Viertens: Wirklich verhängnisvoll ist ein Unglück dann, wenn es den Glauben beeinträchtigt. In diesem Fall sollte man stets beim Thron Gottes Zuflucht suchen und Ihn um Hilfe anflehen. Ein Unglück hingegen, das den Glauben nicht berührt, ist in Wahrheit kein Unglück. Hinter manchem Unglück verbirgt sich eine Warnung des Barmherzigen. Wirft ein Hirte einen Stein nach einem Schaf, das im Begriff ist, auf dem Weideland eines anderen Hirten zu grasen, dann versteht das Schaf, dass der Stein dazu dient, es vor einem gefährlichen Fehler zu bewahren. Dankbar kehrt es auf das eigene Weideland zurück. Genauso reinigt uns manches Unglück von unseren Sünden; anderes nimmt uns unsere Gedankenlosigkeit und erinnert uns daran, wie verletzlich und schwach wir sind, beschert uns auf diese Weise inneren Frieden.
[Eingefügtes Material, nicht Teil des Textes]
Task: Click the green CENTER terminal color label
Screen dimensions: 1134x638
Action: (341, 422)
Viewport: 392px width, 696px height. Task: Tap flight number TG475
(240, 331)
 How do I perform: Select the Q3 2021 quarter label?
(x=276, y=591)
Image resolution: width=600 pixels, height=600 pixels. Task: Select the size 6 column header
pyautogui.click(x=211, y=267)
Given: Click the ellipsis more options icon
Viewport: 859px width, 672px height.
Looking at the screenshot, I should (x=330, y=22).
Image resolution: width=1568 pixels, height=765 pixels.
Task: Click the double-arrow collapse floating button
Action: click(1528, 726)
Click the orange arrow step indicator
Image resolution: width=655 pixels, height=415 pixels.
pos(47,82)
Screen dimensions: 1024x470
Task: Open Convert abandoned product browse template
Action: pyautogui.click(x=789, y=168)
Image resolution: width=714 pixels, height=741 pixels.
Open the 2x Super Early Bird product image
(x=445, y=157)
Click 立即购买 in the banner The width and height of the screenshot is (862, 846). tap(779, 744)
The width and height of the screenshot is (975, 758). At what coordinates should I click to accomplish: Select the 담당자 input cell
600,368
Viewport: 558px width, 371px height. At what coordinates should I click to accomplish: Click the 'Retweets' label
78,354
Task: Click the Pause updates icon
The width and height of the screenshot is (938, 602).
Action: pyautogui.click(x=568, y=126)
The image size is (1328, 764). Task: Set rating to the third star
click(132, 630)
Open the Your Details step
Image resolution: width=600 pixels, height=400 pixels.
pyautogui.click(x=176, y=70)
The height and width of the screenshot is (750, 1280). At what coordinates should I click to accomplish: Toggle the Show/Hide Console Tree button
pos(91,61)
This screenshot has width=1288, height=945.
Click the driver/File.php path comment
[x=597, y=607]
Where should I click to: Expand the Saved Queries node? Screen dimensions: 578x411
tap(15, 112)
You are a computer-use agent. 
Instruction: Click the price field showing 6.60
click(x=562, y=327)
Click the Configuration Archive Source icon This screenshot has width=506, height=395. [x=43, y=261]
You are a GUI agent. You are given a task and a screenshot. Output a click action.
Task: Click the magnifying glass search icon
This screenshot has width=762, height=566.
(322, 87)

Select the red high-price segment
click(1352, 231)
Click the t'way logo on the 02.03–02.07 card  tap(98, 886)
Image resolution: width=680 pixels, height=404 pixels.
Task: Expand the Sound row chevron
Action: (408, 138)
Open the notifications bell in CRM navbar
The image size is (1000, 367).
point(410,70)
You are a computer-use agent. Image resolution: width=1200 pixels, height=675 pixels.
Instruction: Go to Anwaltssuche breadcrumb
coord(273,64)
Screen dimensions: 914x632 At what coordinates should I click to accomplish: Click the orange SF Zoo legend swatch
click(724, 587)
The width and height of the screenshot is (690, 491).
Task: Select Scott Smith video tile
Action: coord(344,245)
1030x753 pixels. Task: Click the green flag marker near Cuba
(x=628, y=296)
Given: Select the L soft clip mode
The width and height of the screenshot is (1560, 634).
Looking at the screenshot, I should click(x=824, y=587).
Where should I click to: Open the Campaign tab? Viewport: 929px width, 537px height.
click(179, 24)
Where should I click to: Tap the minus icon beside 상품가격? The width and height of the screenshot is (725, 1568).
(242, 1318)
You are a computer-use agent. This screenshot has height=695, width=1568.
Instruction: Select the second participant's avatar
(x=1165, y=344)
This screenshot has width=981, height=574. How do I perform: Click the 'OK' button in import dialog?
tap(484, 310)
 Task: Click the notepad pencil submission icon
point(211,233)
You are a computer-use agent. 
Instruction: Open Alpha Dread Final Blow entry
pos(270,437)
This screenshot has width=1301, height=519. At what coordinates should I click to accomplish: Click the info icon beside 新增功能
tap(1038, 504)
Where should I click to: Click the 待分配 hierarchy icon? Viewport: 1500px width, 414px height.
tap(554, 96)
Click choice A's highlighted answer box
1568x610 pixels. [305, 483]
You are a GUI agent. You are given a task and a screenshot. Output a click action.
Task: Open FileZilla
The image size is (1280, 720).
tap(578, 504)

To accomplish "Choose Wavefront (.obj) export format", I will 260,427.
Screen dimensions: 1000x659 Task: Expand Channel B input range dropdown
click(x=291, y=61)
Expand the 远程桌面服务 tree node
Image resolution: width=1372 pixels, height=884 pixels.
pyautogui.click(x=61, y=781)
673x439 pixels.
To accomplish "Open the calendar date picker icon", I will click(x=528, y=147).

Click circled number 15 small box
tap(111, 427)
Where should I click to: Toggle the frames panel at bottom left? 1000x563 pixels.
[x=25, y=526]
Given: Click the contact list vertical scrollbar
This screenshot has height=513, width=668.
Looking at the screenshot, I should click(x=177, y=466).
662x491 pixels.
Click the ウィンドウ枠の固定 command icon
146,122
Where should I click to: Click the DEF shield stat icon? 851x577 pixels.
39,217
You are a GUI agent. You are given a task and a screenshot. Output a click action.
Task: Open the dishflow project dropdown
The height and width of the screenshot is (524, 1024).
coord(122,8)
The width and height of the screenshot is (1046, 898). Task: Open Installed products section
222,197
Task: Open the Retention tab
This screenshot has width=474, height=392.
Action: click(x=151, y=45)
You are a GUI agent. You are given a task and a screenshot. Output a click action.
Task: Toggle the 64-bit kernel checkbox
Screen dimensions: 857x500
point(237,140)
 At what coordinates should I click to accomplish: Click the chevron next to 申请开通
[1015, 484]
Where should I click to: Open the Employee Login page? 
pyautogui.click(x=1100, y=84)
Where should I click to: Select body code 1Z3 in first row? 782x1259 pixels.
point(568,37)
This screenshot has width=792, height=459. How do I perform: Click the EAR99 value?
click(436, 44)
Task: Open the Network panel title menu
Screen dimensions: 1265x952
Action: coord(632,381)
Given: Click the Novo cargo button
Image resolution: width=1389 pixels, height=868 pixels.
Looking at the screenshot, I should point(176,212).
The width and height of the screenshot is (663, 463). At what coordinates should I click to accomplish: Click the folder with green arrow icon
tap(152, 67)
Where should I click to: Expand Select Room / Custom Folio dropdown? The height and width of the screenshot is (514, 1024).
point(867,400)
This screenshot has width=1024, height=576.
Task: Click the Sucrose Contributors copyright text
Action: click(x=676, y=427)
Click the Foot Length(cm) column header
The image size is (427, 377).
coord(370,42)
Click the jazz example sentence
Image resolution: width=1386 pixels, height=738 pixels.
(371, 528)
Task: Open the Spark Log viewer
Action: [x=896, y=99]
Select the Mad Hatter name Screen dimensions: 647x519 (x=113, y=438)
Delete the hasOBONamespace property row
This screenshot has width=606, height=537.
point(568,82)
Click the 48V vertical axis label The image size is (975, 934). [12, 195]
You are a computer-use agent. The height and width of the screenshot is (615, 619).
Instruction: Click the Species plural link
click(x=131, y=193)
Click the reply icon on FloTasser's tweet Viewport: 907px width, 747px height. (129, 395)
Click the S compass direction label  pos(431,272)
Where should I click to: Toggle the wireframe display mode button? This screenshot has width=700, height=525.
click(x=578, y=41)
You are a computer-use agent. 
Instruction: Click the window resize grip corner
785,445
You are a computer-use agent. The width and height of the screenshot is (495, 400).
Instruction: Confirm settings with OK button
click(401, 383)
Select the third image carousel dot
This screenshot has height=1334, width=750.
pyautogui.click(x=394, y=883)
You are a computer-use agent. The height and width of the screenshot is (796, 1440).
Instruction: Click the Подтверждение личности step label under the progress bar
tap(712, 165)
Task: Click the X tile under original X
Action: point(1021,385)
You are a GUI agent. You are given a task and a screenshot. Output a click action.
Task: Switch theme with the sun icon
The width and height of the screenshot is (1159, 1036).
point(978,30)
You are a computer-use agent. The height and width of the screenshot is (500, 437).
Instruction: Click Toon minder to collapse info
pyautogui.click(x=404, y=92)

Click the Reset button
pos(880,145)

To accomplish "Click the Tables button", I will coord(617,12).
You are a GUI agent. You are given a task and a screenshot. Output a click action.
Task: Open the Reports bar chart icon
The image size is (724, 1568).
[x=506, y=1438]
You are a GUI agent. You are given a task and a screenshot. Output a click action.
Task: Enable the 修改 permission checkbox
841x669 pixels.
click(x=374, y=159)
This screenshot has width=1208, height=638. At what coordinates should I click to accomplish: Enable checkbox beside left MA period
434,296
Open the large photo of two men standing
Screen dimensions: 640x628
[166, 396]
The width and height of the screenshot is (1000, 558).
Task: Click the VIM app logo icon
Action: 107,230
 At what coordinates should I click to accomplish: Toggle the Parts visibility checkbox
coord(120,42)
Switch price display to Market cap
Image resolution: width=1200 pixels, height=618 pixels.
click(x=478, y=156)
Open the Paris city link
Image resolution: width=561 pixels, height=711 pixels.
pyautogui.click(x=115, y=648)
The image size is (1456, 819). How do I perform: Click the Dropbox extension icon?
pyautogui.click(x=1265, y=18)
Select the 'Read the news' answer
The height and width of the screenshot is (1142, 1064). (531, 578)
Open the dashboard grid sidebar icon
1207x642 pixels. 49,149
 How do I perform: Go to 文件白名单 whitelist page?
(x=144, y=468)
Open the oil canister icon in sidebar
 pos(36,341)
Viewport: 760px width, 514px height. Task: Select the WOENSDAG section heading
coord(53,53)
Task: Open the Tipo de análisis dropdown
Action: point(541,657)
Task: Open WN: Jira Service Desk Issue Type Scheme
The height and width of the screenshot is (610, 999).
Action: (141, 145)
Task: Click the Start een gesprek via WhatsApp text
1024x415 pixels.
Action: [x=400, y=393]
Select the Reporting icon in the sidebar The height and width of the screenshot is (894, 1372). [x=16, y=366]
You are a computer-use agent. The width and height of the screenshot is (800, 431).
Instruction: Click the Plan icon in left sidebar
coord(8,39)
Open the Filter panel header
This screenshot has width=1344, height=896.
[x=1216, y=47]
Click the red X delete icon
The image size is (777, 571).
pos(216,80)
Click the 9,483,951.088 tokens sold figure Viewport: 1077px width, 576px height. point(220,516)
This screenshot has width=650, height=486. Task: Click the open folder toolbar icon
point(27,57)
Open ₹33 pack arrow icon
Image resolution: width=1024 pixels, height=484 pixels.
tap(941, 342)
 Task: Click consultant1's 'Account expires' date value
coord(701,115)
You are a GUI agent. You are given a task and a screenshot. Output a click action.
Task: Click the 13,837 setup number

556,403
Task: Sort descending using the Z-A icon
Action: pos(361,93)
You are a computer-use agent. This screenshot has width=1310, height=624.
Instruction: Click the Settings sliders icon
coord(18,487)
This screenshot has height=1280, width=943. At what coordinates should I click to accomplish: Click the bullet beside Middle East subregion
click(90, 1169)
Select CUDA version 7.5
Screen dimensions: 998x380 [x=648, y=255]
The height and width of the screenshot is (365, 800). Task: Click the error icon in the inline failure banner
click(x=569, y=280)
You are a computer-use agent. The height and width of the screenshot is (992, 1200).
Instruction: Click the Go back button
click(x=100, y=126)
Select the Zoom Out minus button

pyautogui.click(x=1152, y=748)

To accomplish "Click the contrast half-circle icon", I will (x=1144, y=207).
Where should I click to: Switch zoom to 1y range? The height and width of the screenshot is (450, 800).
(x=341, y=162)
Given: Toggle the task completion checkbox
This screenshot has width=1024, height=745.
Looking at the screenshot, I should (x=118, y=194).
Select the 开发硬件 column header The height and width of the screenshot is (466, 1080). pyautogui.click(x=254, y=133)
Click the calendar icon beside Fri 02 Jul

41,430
Krankheit, die ja als eine Form des Unglücks gilt, ist mit Sicherheit kein Unglück, sondern eine besondere Gnade Gottes, etwas, das uns reinigt. Folglich betete der Prophet Hiob – Friede sei mit ihm – nicht um Trost für seine Seele, sondern darum, Gott so anbeten zu können, wie es Ihm gebührt. Denn die Krankheit erschwerte ihm sowohl das Gebet mit der Zunge als auch das Gedenken Gottes mit dem Herzen. Auch uns sollte es also, wenn wir uns an Gott wenden, an erster Stelle um die Heilung unserer inneren und spirituellen Wunden gehen, die uns aus unseren Sünden erwachsen.
Wegen körperlicher Krankheiten sollten wir nur dann Zuflucht bei Gott suchen, wenn sie unsere Anbetung beeinträchtigen. Aber auch in diesem Fall sollten wir demütig bitten, und nicht protestieren oder uns lauthals beschweren. Wenn wir Gott als unseren Herrn akzeptieren, dann müssen wir uns mit allem abfinden, was er uns als eine Manifestation Seiner Gnade zukommen lässt.
Wer hingegen ständig Einwände erhebt und sich in einer Form beschwert, die nur den einen Schluss zulässt, dass er sich gegen die Vorherbestimmung Gottes auflehnt und sie kritisiert, prangert damit die Barmherzigkeit Gottes an. Wer die Barmherzigkeit Gottes unter Anklage stellt, wird nicht länger in ihren Genuss kommen. Und wer auf ein Unglück mit Protest, Anklage und Angst reagiert, verdoppelt nur sein Unglück.
Quelle: Zusammengefasst aus: Lem’alar, 8-11.